Speakers, delegates, students, coordinators and staff at this year’s Skoll World Forum share one thing that fuels our passion for social enterprise: we all treasure a personal story –  a personal belief that is at the heart of what we do. Through their personal stories, the panellists of ‘The Story of Change: Revolution Begins in the Imagination’ have come to understand that top-down leader-driven models no longer serve the collective – a collective increasingly reliant on visual queues to understand the world, but a collective that also hopelessly yearns for connection.

As Tabitha Jackson of the Sundance Institute expressed, story is the bridge between word and action. Story is also, according to Jackson, a vehicle for truth, transcendence and transformation. During their presentations, Pamela Yates of Skylight, Charmian Gooch of Global Witness, Carne Ross of Independent Diplomat and Dawn Porter of Trilogy Films met at the intersection of these three pillars in the art of storytelling: they each recognised the meaning and emotional resonance they derive from their lives in order to become agents of change, and they described the work in filmmaking and social enterprise they have been doing ever since in order to transcend the status quo and contribute to a different future.

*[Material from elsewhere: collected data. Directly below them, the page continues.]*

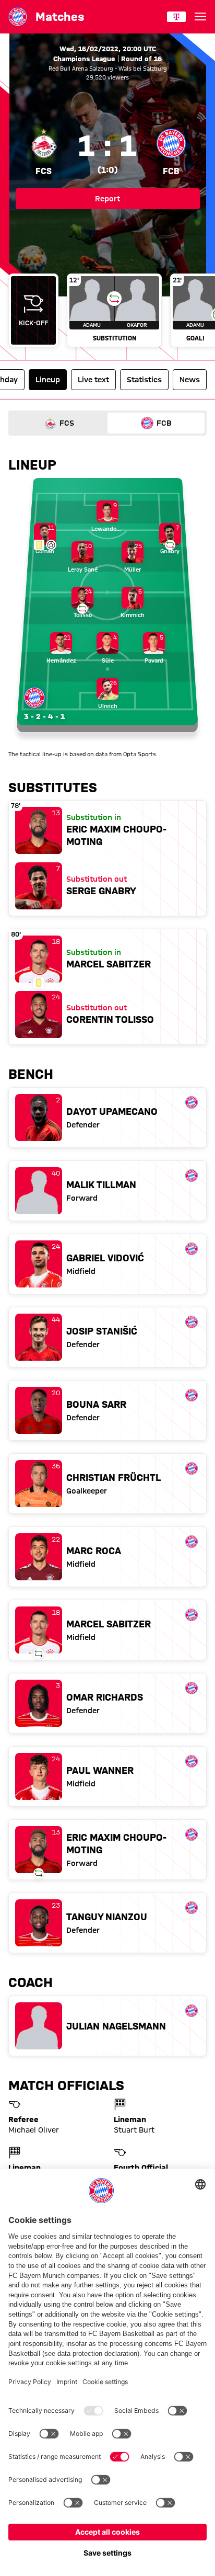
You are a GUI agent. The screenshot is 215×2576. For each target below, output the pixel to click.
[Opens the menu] (200, 16)
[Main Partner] (176, 17)
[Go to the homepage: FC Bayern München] (17, 16)
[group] (107, 311)
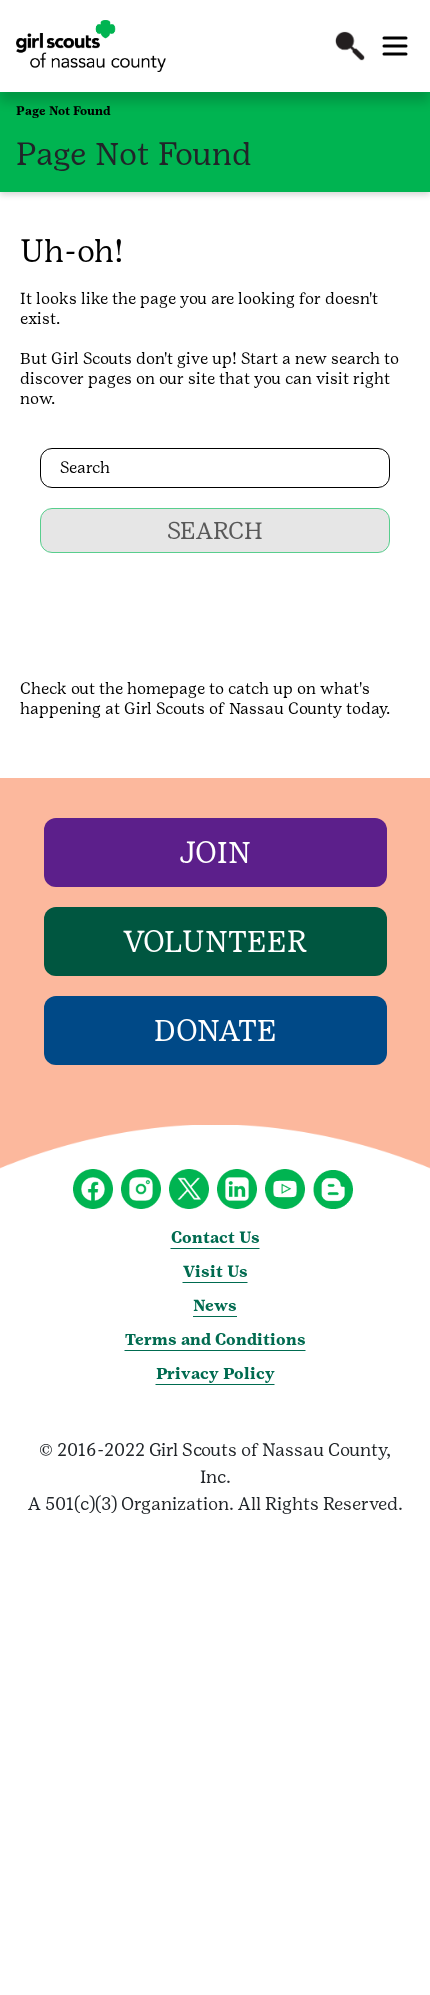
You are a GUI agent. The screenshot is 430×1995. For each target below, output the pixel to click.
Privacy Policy (215, 1373)
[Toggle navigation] (395, 46)
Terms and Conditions (215, 1339)
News (215, 1305)
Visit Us (215, 1271)
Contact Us (215, 1237)
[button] (350, 46)
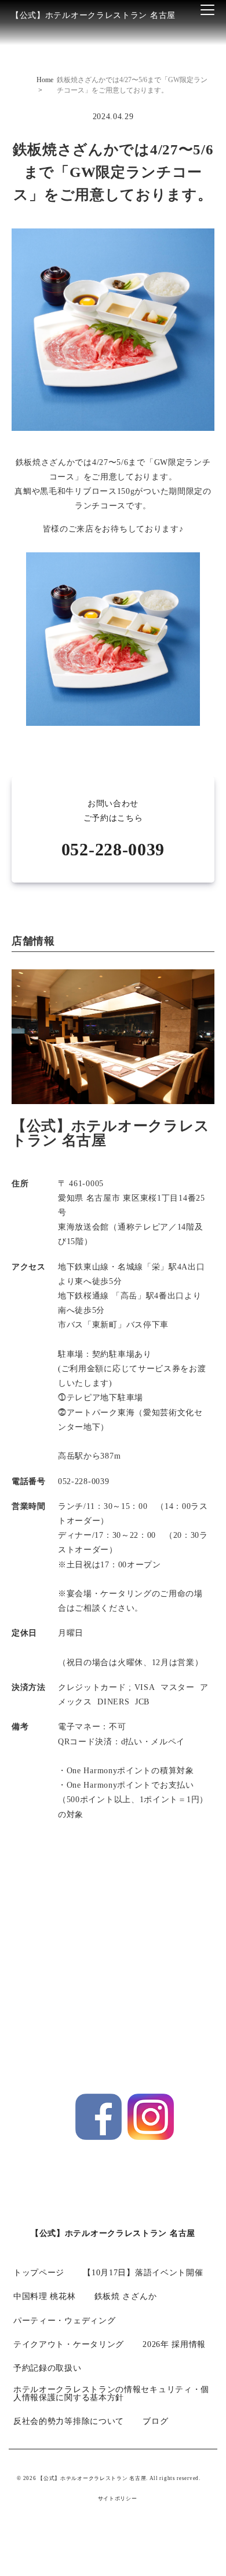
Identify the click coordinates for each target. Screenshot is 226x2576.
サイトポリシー (117, 2498)
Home (45, 80)
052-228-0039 (113, 849)
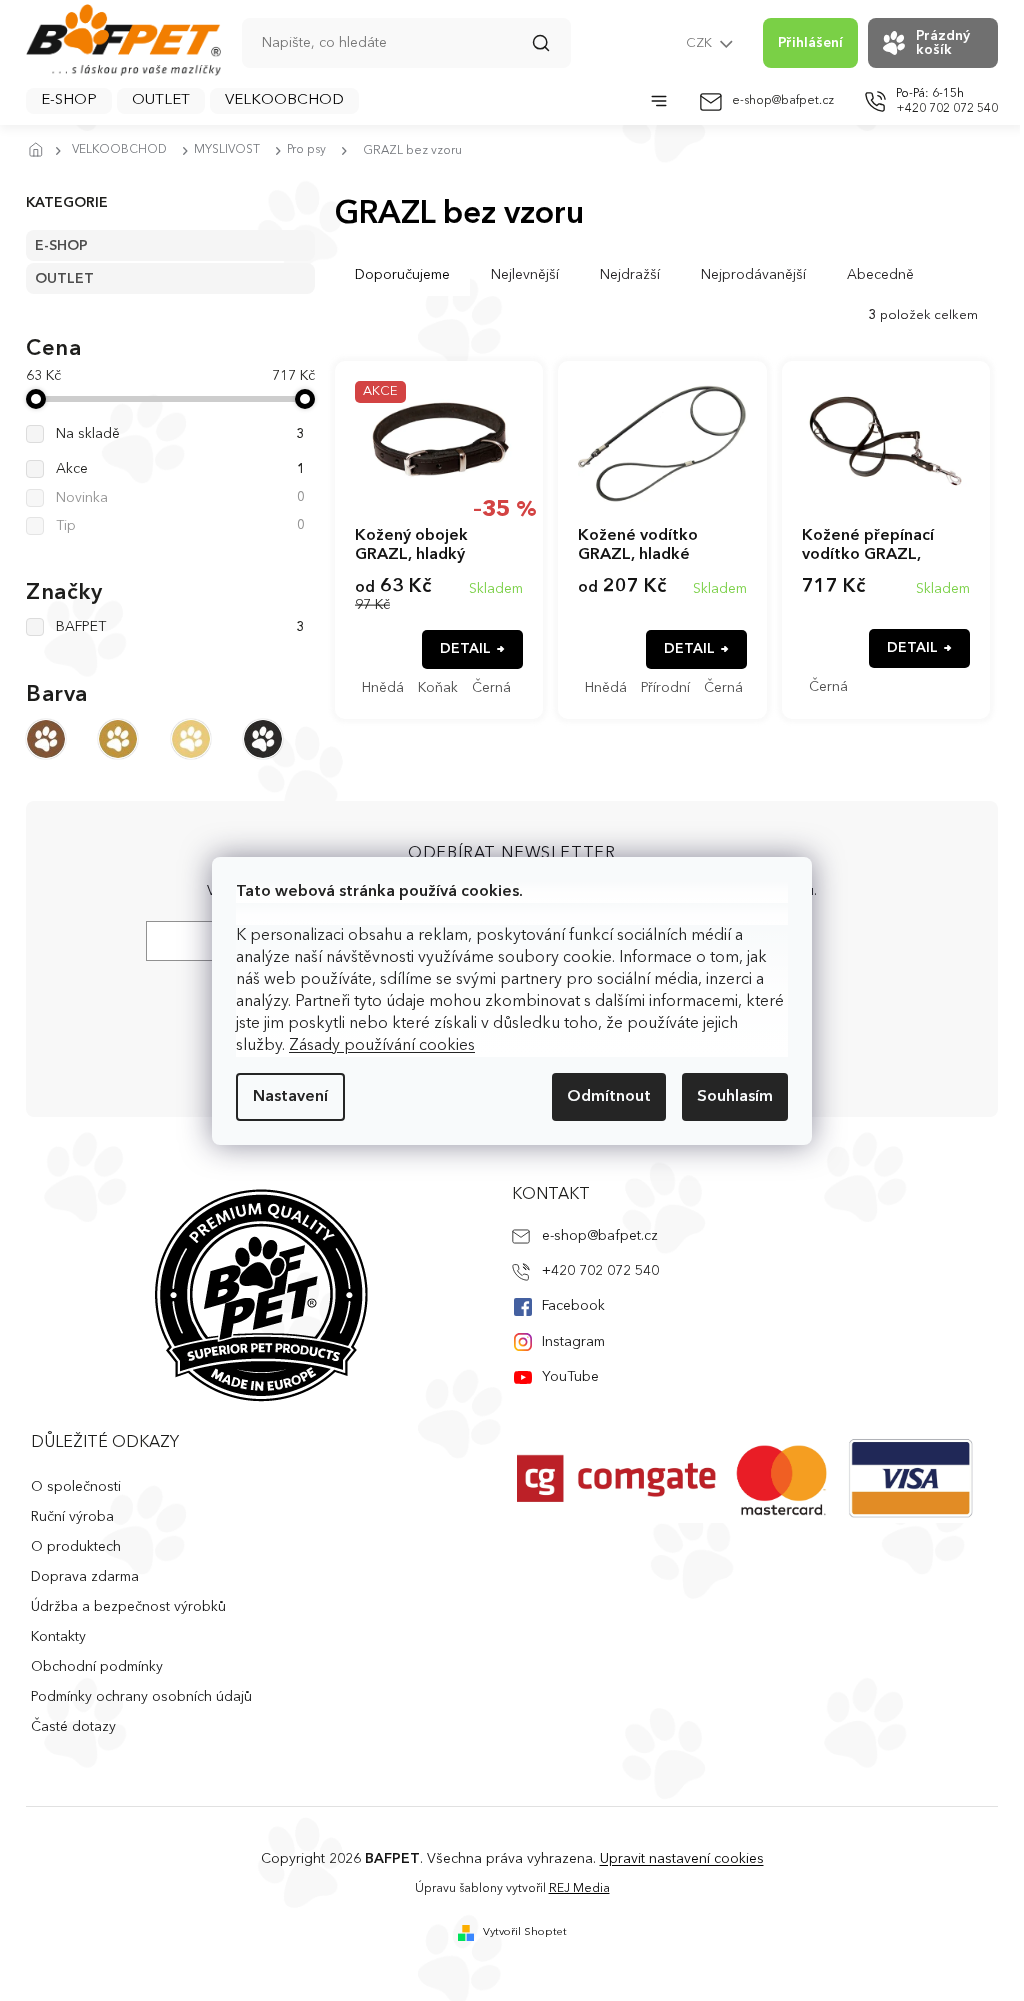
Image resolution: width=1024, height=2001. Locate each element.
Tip (180, 526)
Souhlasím (735, 1097)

Though they each expressed varying levels of optimism during moderator Jess Search’s masterful icebreaker, they all expressed a sense of wanting to move people to action for change because, yes – change is possible. Jess Search, of BRITDOC Foundation, made sure to keep the audience plugged in to this general message by drawing the attention throughout to insightful quotes such as Andy Warhol’s ‘They always say time changes things, but you actually have to change them yourself’.

STORY OF CHANGE

The Story of Change: Revolution Begins in the Imagination, L-R: Carne Ross, Pamela Yates, Jess Search, Dawn Porter, Charmian Gooch

The discussion turned to presentations by each of the panellists. Pamela Yates shared her view that storytelling through film is her ‘granito de arena’ – her grain of sand in Spanish – the way that she helps to grow the movement for human rights change. Most recently, this was done through the movie Disruption, based on the work of Fundación Capital, an organisation that has empowered women across Colombia and later Latin America by helping them become more financially and politically conscious.

Similarly, Charmian Gooch saw the impact that a small undercover film about the corruption of one family controlling farming deals in Malaysia had in ‘making sounds’ about the situation. With over a million hits on YouTube, this small clip energised Global Witness to transcend the framework of their reports on human rights violations, environmental destruction, corruption and war. Today, Global Witness’s efforts include teaming up with Skoll and Sundance in order to explore different ways to report on the events they bear witness to all over the world, and providing details of the deals and corporate structures that threatened the Congolese National Park for the critically-acclaimed film, Virunga.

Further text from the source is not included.